# Another member from the North West. Faulty Delonghi?



## Dusty (Aug 24, 2021)

Hello everyone.

I have a Delonghi Magnifica Bean to Cup ESAM4200 model. I had a Philips Saeco before that, that was a great machine, had it for about 7 years but sadly it broke about six months ago. I didn't realise how good the Philips was until I got this Delonghi!

The Delonghi has been working fine, it's now about five months old. Recently though it has a intermittent fault where it has been giving varying amounts of coffee when the dial is set to max. It started off with just a little less coffee in the cup, but this morning it was more like a half cup even though the dial was set at max. It's not the water level, there are no error lights, no weird noises, it is set to soft water so hasn't come up for descale yet.

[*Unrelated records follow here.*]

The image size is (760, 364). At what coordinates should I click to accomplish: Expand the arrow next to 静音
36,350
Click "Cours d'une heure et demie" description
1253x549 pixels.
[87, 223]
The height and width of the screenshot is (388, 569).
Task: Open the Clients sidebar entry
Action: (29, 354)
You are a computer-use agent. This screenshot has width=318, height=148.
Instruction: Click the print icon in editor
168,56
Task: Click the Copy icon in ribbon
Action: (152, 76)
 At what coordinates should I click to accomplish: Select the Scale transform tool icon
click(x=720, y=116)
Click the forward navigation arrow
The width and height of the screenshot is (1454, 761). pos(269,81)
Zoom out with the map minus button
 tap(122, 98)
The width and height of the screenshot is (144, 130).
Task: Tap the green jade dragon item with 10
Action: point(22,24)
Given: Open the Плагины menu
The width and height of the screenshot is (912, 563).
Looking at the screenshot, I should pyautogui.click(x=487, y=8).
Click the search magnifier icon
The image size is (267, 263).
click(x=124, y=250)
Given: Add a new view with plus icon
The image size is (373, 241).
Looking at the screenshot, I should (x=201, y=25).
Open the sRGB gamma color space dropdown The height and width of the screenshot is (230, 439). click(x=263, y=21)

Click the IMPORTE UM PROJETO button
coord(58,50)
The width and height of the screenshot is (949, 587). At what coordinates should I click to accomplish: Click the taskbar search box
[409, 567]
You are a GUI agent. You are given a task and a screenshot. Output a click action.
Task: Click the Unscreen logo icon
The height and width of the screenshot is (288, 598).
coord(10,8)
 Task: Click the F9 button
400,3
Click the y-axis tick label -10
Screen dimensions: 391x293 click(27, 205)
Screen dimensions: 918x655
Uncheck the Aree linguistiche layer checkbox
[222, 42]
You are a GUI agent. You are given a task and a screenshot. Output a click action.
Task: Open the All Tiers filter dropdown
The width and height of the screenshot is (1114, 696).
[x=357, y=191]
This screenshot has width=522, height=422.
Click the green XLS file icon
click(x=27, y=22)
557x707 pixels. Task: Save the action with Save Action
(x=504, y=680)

The dial is used regularly between the half cup setting and max, it's not stiff or sticky. It doesn't make any sense to me. Can anyone help? It is still under warranty so can return it but it isn't faulty all the time, just say, every fifth or sixth cup maybe it doing it.

Grateful for any advise.


----------



## Like Medium Strong Coffee (Feb 18, 2021)

Welcome to the forum.

Sorry for the late reply. I suggest you head to the Delonghi threads, and post your issues with videos, if any.

Btw, since you say it is only 5 months old, did you contact the seller?


----------